◆ SOURCE DATA
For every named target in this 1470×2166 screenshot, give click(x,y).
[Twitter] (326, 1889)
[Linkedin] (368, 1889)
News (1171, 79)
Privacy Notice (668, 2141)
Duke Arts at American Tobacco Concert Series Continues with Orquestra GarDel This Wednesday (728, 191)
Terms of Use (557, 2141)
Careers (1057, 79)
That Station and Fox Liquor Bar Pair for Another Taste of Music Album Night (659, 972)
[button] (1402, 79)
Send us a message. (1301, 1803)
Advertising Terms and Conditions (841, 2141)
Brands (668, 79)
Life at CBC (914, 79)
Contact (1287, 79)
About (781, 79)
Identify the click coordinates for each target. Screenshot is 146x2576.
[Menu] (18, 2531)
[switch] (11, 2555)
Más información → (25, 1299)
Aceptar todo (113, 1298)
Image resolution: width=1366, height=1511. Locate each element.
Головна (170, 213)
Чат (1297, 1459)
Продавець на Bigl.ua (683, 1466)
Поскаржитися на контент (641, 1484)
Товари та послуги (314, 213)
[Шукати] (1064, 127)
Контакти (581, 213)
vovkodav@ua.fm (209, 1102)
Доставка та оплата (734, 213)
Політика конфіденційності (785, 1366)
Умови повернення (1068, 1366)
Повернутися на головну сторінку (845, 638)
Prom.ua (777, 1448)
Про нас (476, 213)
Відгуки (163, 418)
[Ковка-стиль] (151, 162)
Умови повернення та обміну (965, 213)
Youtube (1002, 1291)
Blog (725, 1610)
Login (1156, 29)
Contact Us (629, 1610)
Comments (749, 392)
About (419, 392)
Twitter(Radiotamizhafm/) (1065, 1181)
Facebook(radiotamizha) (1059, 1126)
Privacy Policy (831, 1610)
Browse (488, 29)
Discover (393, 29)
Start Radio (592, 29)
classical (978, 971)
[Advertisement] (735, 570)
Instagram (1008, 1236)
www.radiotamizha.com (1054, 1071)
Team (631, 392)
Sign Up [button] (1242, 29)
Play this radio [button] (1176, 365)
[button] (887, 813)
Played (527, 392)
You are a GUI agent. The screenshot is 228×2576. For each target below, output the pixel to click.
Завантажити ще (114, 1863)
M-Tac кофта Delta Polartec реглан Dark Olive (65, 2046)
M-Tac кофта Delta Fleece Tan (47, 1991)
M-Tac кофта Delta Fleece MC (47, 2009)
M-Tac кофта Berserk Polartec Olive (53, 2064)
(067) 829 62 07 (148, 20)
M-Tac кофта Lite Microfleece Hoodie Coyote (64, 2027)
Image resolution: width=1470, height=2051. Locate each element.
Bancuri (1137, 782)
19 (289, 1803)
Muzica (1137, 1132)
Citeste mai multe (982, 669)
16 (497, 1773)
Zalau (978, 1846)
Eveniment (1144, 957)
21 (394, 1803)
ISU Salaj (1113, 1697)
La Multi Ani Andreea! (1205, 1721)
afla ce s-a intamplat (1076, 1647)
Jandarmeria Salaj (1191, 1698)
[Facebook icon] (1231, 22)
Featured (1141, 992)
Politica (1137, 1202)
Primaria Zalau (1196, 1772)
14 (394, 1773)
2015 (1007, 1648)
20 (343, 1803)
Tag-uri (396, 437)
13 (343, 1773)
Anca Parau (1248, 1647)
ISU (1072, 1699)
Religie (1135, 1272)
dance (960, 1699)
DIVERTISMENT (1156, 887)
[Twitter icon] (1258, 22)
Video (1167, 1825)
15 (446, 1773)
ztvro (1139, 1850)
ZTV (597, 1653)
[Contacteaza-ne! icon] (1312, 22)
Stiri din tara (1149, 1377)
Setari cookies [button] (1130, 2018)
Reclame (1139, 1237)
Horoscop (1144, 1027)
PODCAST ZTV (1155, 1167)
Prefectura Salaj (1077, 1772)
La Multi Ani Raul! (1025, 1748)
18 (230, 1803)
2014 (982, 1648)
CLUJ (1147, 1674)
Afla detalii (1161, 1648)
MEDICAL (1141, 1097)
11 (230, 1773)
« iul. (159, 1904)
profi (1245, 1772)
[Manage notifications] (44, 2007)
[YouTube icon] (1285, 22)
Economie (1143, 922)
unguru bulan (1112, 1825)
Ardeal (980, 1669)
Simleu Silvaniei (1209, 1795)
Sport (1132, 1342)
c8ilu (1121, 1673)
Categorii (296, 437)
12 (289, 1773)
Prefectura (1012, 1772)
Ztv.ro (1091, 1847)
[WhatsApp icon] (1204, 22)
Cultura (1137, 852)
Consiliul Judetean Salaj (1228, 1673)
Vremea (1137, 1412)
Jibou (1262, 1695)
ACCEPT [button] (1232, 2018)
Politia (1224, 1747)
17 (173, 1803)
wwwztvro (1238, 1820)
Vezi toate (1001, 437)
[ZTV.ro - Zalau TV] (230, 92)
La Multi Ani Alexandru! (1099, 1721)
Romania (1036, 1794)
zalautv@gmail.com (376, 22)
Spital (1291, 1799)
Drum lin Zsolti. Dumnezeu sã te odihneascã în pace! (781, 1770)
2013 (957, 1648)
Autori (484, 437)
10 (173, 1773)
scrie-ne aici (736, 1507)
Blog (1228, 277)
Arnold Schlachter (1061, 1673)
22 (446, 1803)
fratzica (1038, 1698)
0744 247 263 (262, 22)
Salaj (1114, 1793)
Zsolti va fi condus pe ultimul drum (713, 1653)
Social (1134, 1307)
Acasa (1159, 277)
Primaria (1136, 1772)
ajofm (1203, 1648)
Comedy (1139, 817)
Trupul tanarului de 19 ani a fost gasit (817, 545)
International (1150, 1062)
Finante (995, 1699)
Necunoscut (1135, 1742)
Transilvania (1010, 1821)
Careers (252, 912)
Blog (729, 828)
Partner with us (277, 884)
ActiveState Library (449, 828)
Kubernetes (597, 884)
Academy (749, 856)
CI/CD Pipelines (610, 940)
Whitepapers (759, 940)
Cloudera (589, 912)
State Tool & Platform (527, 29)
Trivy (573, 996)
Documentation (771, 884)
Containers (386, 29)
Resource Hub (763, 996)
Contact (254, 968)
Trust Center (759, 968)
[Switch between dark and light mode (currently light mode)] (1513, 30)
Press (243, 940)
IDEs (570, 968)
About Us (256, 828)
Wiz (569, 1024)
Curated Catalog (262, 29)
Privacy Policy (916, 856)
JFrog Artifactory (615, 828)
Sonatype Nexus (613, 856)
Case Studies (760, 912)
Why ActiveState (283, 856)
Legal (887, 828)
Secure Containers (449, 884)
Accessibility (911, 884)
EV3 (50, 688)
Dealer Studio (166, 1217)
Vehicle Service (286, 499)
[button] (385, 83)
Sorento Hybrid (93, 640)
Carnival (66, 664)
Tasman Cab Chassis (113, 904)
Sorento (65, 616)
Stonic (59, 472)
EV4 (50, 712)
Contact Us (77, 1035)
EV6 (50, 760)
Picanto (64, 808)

◆ EXERCISE DESCRIPTION
Would you please return all lines from the listing above that contain "Twitter"?

◆ RESPONSE BOX
[Twitter] (326, 1889)
Twitter(Radiotamizhafm/) (1065, 1181)
[Twitter icon] (1258, 22)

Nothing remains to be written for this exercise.